The past year has been brutal for Williams Companies (NYSE:WMB) and its master limited partnership, Williams Partners (NYSE: WPZ). The energy market meltdown has not only put downward pressure on Williams Partners' commodity price exposed earnings, but it has limited both companies' access to capital. That said, while times are tough right now, both see better days ahead due in part to the many growth prospects emerging as LNG export facilities are built. In fact, Williams just captured two such opportunities after signing long-term contracts with two shippers on its Gulf Connector project. Those contracts, however, are just a small part of what lies ahead as LNG projects currently under construction head toward completion and additional capacity is built.
Details on the latest deal
Williams Partners announced on Thursday that it had signed up two shippers for a 475,000 dekatherm per day expansion of its Gulf Connector project. That project, which is shown on the slide below, will involve adding compression and making natural gas flow in both directions:
The Gulf Connector project will deliver gas to LNG export facilities that are currently under construction in Corpus Christi and Freeport, Texas. The Corpus Christi facility has proposed to have up to five liquefaction trains, with two currently under construction and expected to be in service in late 2018 and mid-2019, respectively. Meanwhile, the Freeport export terminal will have three trains, with operations expected to commence in phases between Sept. 2018 and Aug. 2019. Because of this phased approach, Williams should see steady volume growth as these projects come on line.
Here's what lies around the corner
The Gulf Connector project, however, is just one of many projects Williams either already has under construction or is pursuing.
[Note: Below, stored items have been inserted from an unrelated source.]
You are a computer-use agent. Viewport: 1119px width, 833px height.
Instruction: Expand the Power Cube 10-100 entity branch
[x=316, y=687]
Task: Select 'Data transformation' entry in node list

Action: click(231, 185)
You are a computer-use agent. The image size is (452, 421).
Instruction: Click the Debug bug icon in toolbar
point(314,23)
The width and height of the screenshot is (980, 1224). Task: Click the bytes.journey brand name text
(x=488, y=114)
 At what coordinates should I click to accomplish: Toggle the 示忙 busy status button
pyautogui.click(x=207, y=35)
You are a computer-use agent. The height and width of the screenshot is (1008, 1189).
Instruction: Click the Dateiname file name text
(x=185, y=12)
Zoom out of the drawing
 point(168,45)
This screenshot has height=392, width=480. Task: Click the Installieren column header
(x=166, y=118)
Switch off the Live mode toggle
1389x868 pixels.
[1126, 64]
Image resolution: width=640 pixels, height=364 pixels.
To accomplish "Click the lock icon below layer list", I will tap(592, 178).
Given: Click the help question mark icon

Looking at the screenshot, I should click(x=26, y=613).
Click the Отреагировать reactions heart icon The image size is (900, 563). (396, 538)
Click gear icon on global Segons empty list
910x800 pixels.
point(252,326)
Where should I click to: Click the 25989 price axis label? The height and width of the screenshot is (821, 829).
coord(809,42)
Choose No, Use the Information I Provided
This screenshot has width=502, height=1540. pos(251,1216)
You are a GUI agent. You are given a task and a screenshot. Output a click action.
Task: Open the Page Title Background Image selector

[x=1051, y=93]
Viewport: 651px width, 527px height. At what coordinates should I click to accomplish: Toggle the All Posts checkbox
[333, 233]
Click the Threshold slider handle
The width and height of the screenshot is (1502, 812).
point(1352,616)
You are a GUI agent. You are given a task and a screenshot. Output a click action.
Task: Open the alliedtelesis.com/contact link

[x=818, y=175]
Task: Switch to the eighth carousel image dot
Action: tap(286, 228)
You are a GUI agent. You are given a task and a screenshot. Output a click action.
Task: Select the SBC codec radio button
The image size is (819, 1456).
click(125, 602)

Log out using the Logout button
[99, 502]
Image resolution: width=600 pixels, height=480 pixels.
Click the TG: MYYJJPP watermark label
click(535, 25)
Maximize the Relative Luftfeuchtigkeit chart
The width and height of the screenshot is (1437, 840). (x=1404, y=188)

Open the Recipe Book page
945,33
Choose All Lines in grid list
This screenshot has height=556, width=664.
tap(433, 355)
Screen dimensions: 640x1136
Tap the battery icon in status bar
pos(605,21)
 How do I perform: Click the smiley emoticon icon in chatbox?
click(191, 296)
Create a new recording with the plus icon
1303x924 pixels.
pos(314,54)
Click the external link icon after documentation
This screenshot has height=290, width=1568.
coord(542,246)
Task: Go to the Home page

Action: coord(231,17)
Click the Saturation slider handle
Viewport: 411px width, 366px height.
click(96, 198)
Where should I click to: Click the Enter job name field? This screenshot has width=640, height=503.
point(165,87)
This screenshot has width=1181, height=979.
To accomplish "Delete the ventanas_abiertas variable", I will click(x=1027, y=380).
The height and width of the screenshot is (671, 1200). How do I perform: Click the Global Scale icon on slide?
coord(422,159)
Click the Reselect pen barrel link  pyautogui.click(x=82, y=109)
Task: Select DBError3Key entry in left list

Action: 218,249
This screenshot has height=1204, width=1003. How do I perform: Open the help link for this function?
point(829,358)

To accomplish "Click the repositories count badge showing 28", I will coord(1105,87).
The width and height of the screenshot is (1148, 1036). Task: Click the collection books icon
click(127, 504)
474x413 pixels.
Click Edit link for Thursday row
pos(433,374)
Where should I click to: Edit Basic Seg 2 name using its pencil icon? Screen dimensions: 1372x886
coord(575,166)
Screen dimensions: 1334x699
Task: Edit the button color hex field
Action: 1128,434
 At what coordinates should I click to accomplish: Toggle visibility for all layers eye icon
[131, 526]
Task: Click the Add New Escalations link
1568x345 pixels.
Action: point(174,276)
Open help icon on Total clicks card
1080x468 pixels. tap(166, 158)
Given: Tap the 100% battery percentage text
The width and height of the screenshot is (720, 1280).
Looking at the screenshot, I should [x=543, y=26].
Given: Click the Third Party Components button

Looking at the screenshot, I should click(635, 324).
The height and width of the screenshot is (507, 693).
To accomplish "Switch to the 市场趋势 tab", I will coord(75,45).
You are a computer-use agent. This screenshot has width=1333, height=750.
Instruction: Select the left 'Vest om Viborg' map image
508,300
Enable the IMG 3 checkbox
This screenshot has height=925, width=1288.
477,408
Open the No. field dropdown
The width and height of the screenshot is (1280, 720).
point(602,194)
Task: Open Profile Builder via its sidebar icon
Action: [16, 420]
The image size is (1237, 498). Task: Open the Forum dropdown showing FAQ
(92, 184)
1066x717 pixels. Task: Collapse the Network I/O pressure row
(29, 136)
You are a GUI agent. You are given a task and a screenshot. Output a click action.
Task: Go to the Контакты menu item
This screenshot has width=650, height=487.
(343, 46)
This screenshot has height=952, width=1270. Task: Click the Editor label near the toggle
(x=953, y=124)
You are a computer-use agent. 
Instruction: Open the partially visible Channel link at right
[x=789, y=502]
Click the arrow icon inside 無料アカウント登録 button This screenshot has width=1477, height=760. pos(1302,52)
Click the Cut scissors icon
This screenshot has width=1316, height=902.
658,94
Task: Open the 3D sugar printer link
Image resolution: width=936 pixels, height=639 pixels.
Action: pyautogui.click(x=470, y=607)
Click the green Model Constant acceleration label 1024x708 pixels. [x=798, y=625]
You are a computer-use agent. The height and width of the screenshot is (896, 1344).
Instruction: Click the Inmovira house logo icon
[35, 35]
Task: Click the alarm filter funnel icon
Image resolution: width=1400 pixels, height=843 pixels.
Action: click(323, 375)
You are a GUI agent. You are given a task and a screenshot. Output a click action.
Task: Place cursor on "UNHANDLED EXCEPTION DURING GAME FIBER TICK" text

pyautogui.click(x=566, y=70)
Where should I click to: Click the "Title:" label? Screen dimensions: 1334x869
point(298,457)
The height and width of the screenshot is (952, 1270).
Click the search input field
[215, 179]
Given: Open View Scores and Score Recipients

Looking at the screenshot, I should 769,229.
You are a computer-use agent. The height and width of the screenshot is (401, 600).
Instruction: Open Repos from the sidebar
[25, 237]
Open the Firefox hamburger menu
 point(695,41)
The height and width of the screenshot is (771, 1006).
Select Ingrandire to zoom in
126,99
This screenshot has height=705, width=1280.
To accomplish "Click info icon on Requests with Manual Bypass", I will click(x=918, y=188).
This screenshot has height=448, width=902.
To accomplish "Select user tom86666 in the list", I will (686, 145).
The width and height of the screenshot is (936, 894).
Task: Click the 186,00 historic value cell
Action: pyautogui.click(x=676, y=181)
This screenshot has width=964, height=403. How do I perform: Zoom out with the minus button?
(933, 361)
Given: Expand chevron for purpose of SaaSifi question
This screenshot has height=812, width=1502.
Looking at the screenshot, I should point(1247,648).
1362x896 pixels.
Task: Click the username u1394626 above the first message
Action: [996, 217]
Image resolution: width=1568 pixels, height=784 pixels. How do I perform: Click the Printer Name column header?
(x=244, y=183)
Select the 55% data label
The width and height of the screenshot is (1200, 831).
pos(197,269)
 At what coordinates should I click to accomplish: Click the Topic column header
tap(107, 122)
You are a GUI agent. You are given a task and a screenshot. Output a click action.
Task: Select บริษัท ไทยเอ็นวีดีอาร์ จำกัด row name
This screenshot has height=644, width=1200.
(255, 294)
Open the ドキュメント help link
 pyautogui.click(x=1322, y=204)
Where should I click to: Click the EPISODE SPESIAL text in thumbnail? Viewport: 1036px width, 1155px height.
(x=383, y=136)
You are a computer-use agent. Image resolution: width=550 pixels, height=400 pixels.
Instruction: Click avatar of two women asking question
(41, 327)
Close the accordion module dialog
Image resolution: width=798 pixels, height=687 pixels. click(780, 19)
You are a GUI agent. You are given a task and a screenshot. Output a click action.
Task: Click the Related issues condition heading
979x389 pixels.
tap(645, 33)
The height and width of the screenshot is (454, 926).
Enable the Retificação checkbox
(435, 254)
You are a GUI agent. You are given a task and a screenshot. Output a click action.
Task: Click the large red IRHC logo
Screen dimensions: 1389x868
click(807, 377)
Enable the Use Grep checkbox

One project already under construction is the Gulf Trace Project, which will serve the Sabine Pass LNG export facility in Louisiana. That facility is the first large-scale operational LNG export facility in the U.S. and is expected to send its first shipment soon. It will ramp up its output over time with the Gulf Trace project starting to supply gas to it by early next year when it goes into service.
Beyond these projects, Williams sees a strong future in supporting the growth of LNG exports, which are expected to be the main driver of natural gas demand through 2025:
Williams believes it is well positioned to participate in this demand growth because of its Transco pipeline, one of the largest in the U.S. as it supplies natural gas from New York City to South Texas. Because of its size and scale, Williams can easily expand the pipeline to meet future demand growth, which is what it's currently doing with the Gulf Connector and Gulf Trace projects. Additional projects like these can be connected to Transco in order to supply incremental natural gas demand as LNG export facilities expand, such as the additional proposed trains at Corpus Christi, or are able to debottleneck and grow their production. Given the projected growth in demand, there should be plenty of opportunities for Williams to serve this growing market in the years ahead.
LNG is expected to be the biggest driver of natural gas demand growth over the next decade. That's a major opportunity for Williams, and one that it believes it can continue to capture thanks to the strategic location and expandability of Transco. Investors have lost sight of the long-term story in recent months, but it's one that appears to remain very much intact given Williams Partners' recent contract wins.